FDI falls 23pc to $1.6bln in July-February

By Erum Zaidi
March 16, 2019

KARACHI: Foreign direct investment sharply fell 22.6 percent to $1.619 billion in the first eight months of the current fiscal year due to slowdown in Chinese inflows, but analysts also attributed the decline to economic adjustment and delayed IMF program that kept overseas investors on tenterhooks.

The State Bank of Pakistan’s (SBP) data on Friday showed that foreign direct investment (FDI) too dipped 49.2 percent year-on-year to $168.3 million in February.

China poured less money into the power sector during the period as a number of early harvest energy projects – the main component of $60 billion China-Pakistan Economic Corridor – were near to completion. But, China continued to remain the top foreign investor with a 56 percent share in net FDI in the July-February period.

Pakistan attracted $899 million in foreign direct investment from China during the period under review compared with $1.324 billion in the corresponding period last year.

The SBP’s data showed that the power sector saw a whopping 66.87 percent decrease to $236.8 million in first eight months.

Analysts said the outlook for the FDI is clouded by risks, including economic slowdown in the country, delays in the International Monetary Fund’s (IMF) program and poor ranking in the World Bank’s ease of doing business index. Pakistan ranks 136 among 190 economies in the index.

“The IMF bailout delay remains a source of uncertainty for foreign investors,” an analyst said. “They appear to be holding their FDI decisions and projects on the expectations of further macroeconomic adjustment and frequent devaluation in exchange rate under the potential IMF program.”

The country continues to hold talks with the IMF for a bailout package. A breakthrough is expected on the arrival of the IMF mission chief in the country on March 26.
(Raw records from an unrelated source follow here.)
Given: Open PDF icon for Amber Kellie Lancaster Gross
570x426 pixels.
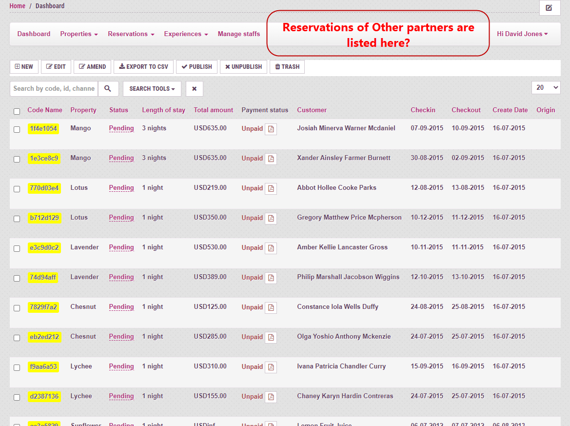Looking at the screenshot, I should coord(271,248).
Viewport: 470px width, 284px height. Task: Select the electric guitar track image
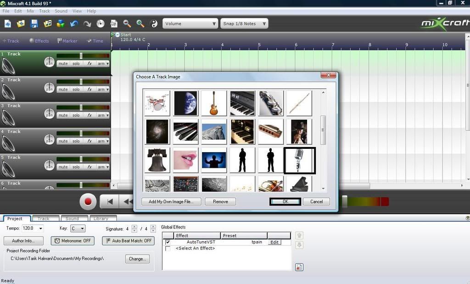[x=213, y=102]
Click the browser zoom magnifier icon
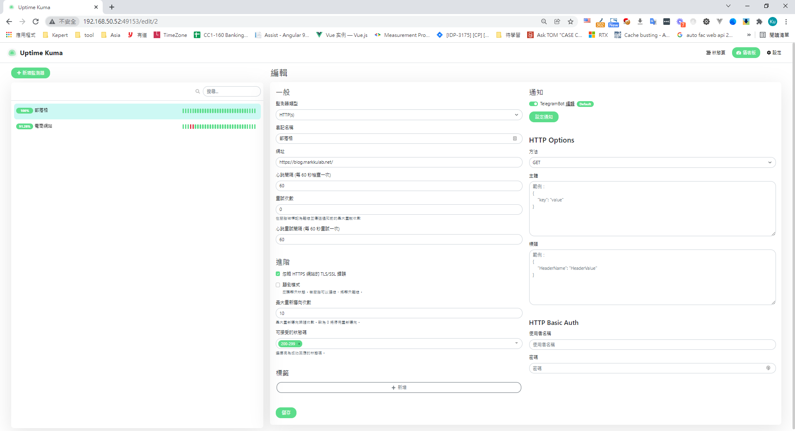The height and width of the screenshot is (431, 795). coord(544,22)
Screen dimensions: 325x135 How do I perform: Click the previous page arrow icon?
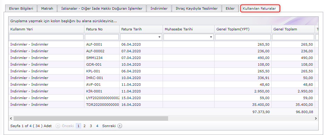pyautogui.click(x=58, y=126)
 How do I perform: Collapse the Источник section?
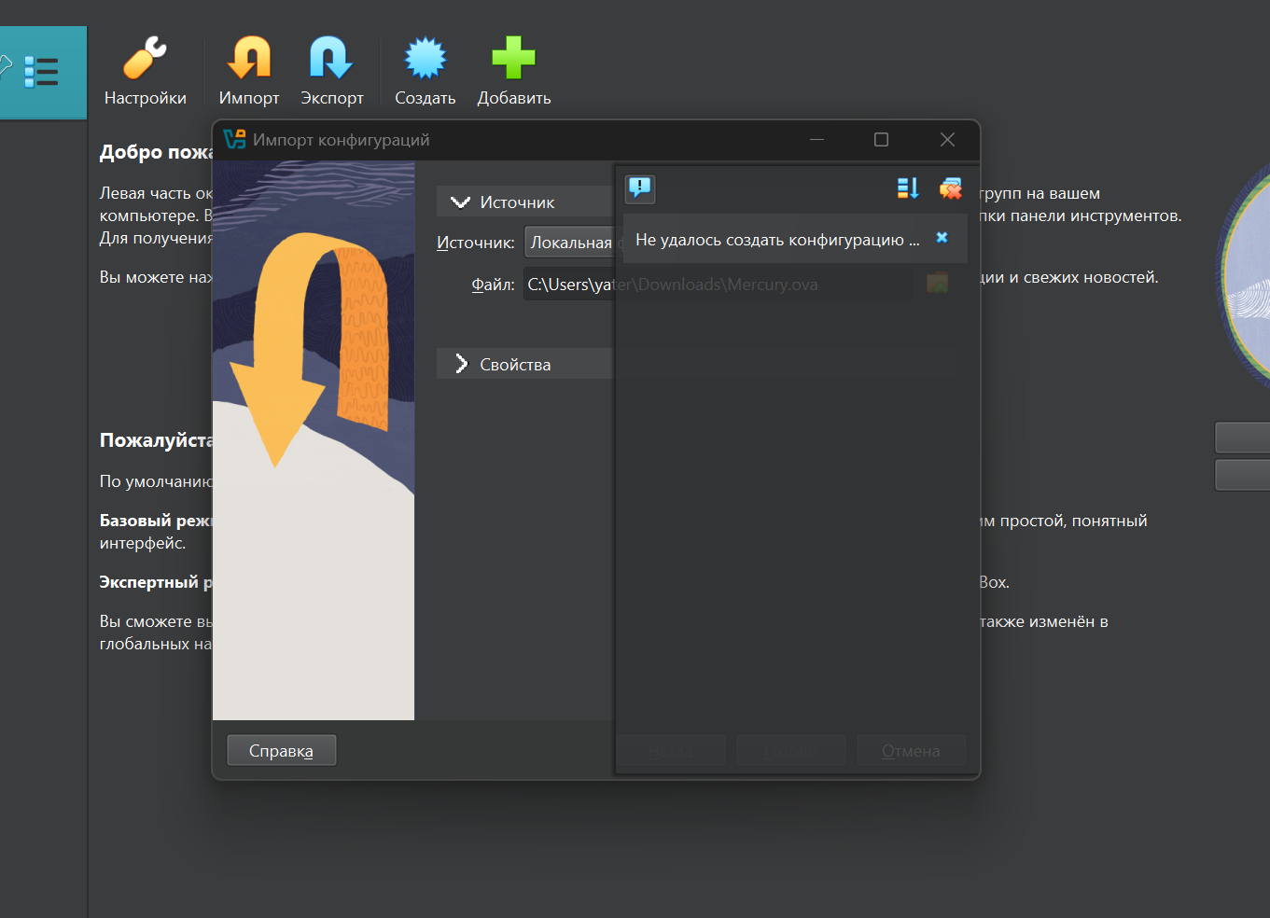461,202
In July-February, foreign businesses invested $348 million in the construction sector compared to $472.4 million a year earlier. Financial sector fetched $234.6 million, down 28.72 percent. However, the telecommunication sector witnessed outflows as investors pulled $150.9 million from the sector.

Analysts said declining trend in the FDI may be reversed as the security situation in the country is improving.

Fitch Solutions said a deal with the IMF could see a faster implementation of much-needed reforms to the economy, improved macroeconomic stability and a boost to confidence. “In turn, these dynamics would help to spur greater investment, particularly from Saudi Arabia and China, as well as other countries,” the research arm of ratings agency Fitch said in a latest report.

The SBP’s data showed that overall foreign investment plunged 73 percent to $1.216 billion in the July-February period.

Outflow from capital market stood at around $408 million. Net foreign investment amounted to $5.3 billion during the last fiscal year. Out of total foreign investment, $2.5 billion came from overseas bonds.